Some of the best photographic lenses originate from Germany. Think Zeiss or Leica. Now, a Stuttgart startup named Lemuro hopes to earn that same respect with lens attachments for the iPhone.
And if looks, a swell of support on Kickstarter and that whole assumption about German precision engineering are indicators, Lemuro may get there.
That would be a huge leap, especially for a lens line that hasn’t hit the market yet. Lemuro, however, could prove to be competitive pretty quickly in a crowded space with popular brands, like Moment and olloclip, as well as a slew of cheaper clip-on lenses.
With an elegant mounting case and four different lenses, Lemuro was funded on Kickstarter in its first 45 minutes Tuesday. The lens are bright and bulbous – much like the eyes of the company’s mascot, the lemur – and are encased in a black or silver aluminum.
Each lens – two extra wide-angle lenses, a 10X macro and a 2X telephoto lens x – start at $58 on Kickstarter and a case is $29.
“We are passionate photographers and respect and consider our competitors as first movers in that niche,” Lemuro CEO and founder Eric Bohring told Cult of Mac. “We believe as a younger company, we can (take advantage) of years of product evolution and make a more refined product design.”

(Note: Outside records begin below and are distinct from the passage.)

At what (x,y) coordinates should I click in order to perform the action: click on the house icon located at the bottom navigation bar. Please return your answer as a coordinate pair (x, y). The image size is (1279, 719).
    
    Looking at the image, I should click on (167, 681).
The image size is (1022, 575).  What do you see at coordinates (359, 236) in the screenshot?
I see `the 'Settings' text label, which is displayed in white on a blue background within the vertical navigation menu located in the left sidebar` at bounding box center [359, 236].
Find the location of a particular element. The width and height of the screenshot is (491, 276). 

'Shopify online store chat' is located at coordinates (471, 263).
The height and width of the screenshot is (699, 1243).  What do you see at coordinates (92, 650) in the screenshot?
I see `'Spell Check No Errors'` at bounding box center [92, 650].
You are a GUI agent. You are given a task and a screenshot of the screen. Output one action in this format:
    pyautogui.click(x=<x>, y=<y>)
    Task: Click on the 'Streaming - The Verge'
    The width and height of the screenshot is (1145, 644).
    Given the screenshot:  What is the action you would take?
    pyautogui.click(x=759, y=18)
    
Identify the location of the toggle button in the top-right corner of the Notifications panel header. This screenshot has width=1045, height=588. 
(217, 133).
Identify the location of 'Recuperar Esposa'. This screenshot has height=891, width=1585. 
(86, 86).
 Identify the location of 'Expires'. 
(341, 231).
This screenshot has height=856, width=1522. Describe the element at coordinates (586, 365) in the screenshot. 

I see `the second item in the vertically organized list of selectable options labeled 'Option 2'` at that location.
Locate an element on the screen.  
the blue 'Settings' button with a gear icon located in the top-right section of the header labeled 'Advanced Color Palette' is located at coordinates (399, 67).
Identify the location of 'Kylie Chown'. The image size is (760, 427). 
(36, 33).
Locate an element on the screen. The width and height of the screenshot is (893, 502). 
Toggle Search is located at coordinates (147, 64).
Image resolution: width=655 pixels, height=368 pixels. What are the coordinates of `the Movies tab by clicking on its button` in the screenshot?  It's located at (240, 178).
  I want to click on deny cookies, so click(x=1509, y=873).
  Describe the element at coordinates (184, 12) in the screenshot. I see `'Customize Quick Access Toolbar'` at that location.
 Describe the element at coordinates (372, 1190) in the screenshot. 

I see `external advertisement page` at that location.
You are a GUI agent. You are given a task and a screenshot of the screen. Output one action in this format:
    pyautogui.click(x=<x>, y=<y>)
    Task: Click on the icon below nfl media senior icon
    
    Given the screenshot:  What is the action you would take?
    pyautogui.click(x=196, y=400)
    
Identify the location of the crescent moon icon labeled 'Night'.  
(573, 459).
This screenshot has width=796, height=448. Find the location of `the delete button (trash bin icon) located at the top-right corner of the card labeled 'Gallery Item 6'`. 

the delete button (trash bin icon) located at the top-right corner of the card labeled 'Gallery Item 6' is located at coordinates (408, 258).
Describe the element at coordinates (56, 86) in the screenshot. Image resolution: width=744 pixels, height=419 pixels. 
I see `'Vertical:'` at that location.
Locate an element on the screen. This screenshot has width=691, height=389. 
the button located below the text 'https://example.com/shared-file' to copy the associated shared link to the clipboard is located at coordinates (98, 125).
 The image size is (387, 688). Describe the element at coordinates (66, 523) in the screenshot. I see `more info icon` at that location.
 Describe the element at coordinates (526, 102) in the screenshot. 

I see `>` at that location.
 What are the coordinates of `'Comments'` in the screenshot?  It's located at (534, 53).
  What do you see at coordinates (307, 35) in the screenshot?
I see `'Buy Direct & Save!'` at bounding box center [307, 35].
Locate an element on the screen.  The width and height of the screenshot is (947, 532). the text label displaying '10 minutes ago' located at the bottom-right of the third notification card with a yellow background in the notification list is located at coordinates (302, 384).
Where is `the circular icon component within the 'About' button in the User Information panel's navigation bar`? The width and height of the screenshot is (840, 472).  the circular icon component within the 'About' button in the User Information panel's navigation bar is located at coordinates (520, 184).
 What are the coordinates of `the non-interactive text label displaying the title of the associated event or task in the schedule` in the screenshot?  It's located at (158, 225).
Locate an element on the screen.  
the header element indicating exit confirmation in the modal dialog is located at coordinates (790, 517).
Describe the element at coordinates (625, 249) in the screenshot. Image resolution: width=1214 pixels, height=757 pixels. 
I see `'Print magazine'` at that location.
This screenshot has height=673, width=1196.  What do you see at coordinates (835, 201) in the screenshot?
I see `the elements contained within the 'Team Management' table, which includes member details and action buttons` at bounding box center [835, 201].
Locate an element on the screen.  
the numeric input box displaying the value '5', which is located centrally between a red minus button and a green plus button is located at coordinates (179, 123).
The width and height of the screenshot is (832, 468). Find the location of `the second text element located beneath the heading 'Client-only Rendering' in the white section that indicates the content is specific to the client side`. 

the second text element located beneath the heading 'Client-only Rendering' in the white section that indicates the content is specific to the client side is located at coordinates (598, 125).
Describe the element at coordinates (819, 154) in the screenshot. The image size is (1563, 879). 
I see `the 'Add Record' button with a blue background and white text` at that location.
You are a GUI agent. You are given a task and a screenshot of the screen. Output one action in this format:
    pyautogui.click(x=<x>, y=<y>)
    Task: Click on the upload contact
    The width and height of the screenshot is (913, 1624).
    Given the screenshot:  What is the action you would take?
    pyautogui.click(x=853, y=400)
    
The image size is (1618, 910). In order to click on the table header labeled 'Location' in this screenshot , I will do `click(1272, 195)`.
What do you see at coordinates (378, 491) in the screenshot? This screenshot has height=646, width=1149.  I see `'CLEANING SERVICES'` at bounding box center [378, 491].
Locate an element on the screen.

Bohring said the company has already cleared several tests and regulatory hurdles to begin production this summer, thereby greatly reducing the risks that often doom Kickstarter projects.
The first products will only be available for the iPhone X and the 7 and 8 series handset. Fittings for other iPhone models and Android smartphones are likely to follow. Two other lenses, including an 80 mm telephoto, are in development, he said.
Even before the iPhone was 10 years old last year, its camera had surpassed conventional cameras as the most widely used photographic tool. Soon after, lens companies and tech accessory brands began manufacturing lens to extend the reach of a handset’s native lens.
Now, many smartphones are being produced with two lenses, a 28 mm wide angle lens and a medium-range telephoto. However, companies, including Apple, are expected to produce triple-lens models by 2019.
Smartphone cameras are popular, in part, because it eliminates the need to carry heavier, more conventional gear. With companies building in these types of lenses with next-gen smartphones, brands that make attachments will face a new challenge: go obsolete or build even more powerful accessory lenses.